## Problem statement
Restrict the output to the lines below starting at the one that contains "Switch to the Characters" and ending at the one that contains "Open connect to a device icon", and restate them word for word, both ends included.

(Saved data entries)
◆ ◆ ◆

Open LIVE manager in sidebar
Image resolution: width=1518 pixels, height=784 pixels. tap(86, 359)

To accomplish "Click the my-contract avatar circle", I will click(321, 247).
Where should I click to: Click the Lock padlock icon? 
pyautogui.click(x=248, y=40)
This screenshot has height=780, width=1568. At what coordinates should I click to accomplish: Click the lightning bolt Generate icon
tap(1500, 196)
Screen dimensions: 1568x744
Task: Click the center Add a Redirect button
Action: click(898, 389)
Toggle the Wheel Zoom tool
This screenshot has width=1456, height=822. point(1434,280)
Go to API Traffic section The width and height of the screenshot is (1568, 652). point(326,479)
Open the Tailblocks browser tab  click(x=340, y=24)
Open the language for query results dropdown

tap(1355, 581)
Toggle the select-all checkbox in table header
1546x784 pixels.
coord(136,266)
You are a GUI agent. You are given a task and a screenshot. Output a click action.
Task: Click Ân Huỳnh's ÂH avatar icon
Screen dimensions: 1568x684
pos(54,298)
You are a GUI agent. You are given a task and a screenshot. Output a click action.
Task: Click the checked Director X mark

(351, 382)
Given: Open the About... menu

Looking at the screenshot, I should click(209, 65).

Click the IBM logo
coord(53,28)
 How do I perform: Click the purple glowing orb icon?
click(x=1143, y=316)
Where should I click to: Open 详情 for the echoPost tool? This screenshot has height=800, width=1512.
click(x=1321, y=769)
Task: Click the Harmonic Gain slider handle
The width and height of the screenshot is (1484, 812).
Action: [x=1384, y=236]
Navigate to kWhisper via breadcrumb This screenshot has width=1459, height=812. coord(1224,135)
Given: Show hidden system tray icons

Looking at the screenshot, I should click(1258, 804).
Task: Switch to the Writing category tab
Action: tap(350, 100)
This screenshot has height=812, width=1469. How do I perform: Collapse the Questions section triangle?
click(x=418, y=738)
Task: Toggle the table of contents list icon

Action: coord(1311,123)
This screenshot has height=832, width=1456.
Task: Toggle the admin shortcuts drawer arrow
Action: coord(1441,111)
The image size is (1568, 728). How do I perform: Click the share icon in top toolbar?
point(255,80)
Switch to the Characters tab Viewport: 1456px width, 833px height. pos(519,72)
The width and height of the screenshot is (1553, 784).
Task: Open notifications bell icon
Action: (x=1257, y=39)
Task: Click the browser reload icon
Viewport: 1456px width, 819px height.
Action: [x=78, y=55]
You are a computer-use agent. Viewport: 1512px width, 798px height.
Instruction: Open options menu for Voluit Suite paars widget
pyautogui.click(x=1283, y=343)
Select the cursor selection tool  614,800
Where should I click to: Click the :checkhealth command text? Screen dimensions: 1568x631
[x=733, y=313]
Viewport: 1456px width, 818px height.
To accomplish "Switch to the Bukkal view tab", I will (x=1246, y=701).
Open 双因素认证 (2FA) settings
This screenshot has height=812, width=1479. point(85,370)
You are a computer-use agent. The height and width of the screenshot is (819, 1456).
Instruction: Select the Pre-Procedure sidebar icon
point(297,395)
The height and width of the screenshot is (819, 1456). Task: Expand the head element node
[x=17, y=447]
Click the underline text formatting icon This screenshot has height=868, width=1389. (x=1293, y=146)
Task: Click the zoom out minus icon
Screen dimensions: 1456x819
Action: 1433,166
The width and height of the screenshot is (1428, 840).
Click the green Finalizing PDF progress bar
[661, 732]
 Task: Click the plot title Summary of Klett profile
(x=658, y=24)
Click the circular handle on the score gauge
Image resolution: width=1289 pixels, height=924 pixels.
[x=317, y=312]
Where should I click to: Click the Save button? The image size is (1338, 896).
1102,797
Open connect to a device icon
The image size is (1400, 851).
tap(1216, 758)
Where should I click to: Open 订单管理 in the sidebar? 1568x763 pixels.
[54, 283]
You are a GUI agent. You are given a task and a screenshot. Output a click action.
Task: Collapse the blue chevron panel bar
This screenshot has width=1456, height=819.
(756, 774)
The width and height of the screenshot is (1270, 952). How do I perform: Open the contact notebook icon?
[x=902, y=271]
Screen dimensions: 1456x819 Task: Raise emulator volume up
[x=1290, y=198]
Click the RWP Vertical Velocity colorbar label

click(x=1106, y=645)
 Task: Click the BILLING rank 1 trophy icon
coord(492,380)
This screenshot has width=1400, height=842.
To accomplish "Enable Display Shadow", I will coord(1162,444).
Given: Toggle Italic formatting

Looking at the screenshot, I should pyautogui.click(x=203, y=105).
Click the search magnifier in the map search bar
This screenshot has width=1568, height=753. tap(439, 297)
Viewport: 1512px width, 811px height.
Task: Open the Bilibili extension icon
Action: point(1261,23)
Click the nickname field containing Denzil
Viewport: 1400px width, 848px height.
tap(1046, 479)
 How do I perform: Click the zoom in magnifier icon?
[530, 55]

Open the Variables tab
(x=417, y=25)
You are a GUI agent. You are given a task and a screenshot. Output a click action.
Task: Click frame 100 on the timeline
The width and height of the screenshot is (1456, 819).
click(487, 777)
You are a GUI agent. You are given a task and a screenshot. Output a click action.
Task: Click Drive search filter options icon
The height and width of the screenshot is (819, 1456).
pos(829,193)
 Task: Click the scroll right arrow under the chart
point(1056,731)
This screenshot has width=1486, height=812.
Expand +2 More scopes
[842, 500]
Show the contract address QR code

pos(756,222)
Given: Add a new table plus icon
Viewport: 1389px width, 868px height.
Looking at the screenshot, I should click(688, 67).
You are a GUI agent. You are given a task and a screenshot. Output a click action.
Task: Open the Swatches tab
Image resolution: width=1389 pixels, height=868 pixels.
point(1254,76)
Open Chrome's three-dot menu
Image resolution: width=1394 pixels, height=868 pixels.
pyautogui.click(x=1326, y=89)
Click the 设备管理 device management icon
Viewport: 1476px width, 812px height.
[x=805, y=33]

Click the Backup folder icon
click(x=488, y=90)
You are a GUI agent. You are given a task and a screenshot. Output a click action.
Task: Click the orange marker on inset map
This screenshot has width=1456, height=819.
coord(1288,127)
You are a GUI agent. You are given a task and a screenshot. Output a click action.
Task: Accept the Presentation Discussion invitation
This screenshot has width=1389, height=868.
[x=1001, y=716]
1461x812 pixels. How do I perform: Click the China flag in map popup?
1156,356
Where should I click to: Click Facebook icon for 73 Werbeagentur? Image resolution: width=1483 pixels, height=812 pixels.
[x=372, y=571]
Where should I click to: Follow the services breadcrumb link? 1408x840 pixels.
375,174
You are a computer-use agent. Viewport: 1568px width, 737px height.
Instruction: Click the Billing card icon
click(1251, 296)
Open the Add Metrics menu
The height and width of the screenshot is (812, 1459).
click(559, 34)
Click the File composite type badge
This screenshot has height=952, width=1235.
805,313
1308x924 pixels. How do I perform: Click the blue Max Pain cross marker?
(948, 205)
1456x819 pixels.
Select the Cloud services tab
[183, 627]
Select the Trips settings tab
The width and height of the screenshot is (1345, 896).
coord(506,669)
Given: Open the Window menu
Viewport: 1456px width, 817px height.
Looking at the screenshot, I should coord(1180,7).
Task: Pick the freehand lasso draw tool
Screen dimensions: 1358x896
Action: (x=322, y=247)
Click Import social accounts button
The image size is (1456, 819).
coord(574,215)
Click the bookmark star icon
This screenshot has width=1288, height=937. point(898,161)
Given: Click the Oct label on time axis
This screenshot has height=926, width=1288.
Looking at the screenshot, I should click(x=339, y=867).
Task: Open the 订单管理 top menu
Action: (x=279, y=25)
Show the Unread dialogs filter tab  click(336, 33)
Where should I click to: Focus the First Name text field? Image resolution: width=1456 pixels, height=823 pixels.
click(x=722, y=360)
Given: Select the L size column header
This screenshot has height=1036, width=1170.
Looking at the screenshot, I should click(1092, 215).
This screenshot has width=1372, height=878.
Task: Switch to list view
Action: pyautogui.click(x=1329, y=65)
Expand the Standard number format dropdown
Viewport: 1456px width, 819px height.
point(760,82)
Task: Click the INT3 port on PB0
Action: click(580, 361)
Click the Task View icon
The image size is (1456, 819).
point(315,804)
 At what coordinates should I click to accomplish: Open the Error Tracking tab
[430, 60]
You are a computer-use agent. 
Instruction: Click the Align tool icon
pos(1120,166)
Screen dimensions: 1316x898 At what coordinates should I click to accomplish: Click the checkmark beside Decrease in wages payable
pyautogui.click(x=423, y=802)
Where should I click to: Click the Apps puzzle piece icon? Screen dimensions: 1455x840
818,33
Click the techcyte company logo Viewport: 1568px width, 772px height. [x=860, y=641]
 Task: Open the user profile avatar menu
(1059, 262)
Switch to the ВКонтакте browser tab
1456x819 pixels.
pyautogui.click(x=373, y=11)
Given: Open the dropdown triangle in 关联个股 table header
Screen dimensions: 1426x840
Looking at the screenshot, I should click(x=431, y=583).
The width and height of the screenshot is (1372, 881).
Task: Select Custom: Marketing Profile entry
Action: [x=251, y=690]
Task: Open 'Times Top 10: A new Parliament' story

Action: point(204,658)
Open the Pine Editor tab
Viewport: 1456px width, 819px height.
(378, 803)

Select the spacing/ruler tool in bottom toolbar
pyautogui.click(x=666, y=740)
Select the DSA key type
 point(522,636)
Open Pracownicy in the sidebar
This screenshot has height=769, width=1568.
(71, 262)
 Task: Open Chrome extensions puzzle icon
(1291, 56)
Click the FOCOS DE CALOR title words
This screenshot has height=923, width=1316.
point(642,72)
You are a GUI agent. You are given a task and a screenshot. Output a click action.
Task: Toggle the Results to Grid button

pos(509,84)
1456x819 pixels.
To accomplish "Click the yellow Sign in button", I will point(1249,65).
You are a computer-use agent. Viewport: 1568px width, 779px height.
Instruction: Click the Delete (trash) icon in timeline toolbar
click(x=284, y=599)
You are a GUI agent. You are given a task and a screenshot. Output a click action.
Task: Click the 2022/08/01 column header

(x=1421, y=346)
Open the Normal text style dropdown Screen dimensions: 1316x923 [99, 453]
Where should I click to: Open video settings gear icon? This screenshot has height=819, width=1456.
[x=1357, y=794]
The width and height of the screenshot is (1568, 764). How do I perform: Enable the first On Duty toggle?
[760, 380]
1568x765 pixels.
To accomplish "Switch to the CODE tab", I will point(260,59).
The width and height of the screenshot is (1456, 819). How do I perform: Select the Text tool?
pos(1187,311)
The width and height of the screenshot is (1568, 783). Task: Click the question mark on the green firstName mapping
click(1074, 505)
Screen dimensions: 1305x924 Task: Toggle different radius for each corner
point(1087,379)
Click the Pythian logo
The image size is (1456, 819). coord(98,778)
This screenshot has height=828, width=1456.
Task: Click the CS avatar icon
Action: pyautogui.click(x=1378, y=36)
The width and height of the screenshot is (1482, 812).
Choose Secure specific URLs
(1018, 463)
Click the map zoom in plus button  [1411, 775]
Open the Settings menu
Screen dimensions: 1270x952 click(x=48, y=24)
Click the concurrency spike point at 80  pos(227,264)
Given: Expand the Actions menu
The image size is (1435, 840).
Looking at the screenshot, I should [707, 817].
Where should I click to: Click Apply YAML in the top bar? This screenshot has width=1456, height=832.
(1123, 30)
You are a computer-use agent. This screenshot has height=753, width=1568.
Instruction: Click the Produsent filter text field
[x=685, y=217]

◆ ◆ ◆

## Problem solution
Switch to the Characters tab Viewport: 1456px width, 833px height. pos(519,72)
The width and height of the screenshot is (1553, 784).
Task: Open notifications bell icon
Action: (x=1257, y=39)
Task: Click the browser reload icon
Viewport: 1456px width, 819px height.
Action: [x=78, y=55]
You are a computer-use agent. Viewport: 1512px width, 798px height.
Instruction: Open options menu for Voluit Suite paars widget
pyautogui.click(x=1283, y=343)
Select the cursor selection tool  614,800
Where should I click to: Click the :checkhealth command text? Screen dimensions: 1568x631
[x=733, y=313]
Viewport: 1456px width, 818px height.
To accomplish "Switch to the Bukkal view tab", I will (x=1246, y=701).
Open 双因素认证 (2FA) settings
This screenshot has height=812, width=1479. point(85,370)
You are a computer-use agent. The height and width of the screenshot is (819, 1456).
Instruction: Select the Pre-Procedure sidebar icon
point(297,395)
The height and width of the screenshot is (819, 1456). Task: Expand the head element node
[x=17, y=447]
Click the underline text formatting icon This screenshot has height=868, width=1389. (x=1293, y=146)
Task: Click the zoom out minus icon
Screen dimensions: 1456x819
Action: 1433,166
The width and height of the screenshot is (1428, 840).
Click the green Finalizing PDF progress bar
[661, 732]
 Task: Click the plot title Summary of Klett profile
(x=658, y=24)
Click the circular handle on the score gauge
Image resolution: width=1289 pixels, height=924 pixels.
[x=317, y=312]
Where should I click to: Click the Save button? The image size is (1338, 896).
1102,797
Open connect to a device icon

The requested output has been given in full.